§ **Task description**
Return the records word for word, starting at the very first line and stopping after the line that contains "tap(25, 148)", including that line.

§ **Data to process**
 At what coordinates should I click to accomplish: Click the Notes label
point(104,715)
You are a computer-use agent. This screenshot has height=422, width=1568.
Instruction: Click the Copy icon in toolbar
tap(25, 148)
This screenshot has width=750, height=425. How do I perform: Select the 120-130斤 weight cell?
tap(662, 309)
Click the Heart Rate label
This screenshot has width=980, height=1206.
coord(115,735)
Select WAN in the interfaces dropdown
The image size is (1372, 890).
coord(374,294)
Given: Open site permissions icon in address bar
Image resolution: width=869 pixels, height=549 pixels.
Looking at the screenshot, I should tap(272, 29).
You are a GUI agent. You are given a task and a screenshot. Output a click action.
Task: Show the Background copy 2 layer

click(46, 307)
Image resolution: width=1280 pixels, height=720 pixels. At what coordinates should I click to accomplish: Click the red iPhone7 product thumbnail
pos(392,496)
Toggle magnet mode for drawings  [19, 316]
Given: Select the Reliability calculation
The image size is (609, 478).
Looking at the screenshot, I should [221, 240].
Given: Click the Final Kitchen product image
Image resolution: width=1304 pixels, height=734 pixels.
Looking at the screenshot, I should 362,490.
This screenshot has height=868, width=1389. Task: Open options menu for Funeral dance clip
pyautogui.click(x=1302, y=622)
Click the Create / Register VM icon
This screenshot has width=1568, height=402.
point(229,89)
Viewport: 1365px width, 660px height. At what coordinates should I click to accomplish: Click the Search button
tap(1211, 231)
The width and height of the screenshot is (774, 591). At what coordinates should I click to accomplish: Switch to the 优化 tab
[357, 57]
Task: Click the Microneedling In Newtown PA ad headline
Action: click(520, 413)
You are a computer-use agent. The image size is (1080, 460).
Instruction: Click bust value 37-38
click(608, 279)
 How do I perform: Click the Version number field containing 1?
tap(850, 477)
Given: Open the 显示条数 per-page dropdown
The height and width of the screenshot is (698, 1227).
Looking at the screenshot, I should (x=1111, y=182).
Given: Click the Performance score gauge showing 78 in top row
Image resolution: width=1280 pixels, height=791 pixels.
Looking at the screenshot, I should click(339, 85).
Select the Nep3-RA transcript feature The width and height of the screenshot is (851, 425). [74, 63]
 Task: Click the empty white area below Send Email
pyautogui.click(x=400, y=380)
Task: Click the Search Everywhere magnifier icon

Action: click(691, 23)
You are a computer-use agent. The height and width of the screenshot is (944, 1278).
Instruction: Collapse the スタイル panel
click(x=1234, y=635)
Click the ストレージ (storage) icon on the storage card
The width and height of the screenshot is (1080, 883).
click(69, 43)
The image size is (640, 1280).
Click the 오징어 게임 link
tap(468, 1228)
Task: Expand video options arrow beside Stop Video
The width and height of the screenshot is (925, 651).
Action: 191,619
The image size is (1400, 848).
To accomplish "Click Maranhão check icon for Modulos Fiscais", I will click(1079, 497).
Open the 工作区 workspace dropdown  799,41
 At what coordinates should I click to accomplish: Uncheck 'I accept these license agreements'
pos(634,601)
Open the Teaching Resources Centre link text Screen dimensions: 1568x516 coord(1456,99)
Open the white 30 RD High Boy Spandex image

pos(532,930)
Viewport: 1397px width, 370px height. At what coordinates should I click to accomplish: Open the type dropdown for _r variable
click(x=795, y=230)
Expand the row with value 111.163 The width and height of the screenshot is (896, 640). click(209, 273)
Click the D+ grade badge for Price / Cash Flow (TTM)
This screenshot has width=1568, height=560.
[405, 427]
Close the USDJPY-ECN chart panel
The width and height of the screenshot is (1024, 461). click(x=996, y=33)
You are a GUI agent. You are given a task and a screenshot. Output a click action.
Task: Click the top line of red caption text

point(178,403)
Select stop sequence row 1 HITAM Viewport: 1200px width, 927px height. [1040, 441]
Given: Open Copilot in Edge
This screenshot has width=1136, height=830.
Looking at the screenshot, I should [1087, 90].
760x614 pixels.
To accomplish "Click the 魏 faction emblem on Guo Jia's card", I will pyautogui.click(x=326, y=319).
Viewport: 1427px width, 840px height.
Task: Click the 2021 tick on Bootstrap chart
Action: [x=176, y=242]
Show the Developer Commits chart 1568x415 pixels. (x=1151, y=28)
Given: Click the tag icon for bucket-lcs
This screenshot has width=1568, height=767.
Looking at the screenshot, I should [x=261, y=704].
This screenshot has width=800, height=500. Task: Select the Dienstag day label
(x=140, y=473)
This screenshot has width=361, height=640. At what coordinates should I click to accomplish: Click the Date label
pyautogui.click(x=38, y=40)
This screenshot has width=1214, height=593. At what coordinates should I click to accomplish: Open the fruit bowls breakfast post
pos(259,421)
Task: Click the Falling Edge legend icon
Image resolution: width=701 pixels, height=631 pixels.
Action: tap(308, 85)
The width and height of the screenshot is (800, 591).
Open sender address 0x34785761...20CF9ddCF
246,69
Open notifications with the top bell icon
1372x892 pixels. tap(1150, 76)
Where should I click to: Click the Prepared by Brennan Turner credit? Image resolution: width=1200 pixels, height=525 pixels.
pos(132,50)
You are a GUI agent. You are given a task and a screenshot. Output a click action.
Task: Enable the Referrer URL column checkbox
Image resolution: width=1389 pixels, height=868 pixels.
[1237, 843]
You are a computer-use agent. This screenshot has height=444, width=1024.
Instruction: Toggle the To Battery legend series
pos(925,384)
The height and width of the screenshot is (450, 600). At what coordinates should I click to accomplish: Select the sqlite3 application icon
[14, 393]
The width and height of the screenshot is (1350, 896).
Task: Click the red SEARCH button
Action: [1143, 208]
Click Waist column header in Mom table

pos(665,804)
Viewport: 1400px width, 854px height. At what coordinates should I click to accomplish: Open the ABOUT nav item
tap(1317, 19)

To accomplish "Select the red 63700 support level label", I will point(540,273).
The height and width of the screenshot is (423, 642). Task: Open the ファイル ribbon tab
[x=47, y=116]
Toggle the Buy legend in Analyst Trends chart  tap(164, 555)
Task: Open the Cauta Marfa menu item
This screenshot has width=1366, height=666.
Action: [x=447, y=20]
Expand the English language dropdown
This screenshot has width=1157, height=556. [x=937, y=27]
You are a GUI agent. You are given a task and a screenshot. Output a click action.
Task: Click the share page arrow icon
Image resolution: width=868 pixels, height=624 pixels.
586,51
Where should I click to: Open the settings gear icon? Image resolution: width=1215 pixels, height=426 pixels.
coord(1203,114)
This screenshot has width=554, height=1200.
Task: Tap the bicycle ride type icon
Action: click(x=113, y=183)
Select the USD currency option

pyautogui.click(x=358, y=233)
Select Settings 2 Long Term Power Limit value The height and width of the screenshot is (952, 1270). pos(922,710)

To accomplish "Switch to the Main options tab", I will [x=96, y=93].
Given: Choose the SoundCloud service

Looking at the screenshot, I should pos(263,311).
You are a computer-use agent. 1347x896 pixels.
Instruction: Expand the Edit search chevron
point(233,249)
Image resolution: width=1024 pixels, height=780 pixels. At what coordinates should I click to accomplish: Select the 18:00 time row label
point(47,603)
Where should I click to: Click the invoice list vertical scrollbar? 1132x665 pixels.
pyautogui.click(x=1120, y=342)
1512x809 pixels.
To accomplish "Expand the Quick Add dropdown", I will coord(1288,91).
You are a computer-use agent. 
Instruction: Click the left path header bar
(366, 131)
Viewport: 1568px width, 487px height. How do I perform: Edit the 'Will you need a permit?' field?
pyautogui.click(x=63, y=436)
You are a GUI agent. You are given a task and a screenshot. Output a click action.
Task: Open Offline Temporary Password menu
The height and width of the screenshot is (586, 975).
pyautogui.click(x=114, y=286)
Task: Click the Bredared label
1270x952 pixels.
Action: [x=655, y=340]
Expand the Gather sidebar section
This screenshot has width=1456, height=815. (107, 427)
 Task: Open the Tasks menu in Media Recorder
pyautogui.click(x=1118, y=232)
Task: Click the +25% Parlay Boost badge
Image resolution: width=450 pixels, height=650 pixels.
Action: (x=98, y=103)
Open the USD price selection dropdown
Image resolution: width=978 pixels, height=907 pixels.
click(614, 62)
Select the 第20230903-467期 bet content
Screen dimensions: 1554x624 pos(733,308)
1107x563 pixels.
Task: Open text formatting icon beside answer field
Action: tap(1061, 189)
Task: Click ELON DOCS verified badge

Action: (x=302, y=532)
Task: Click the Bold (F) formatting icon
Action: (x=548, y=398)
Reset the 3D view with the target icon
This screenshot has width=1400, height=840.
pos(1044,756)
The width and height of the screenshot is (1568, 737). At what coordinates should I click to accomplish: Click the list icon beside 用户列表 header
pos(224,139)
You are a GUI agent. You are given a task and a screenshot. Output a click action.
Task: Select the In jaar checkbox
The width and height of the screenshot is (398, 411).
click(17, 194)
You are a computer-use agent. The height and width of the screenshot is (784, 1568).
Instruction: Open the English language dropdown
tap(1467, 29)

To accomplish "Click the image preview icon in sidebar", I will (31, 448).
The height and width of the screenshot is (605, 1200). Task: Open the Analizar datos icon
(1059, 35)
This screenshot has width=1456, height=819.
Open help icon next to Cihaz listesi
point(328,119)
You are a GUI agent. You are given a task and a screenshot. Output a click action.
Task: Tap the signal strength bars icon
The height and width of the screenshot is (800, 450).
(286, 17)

§ **Complete answer**
 At what coordinates should I click to accomplish: Click the Notes label
point(104,715)
You are a computer-use agent. This screenshot has height=422, width=1568.
Instruction: Click the Copy icon in toolbar
tap(25, 148)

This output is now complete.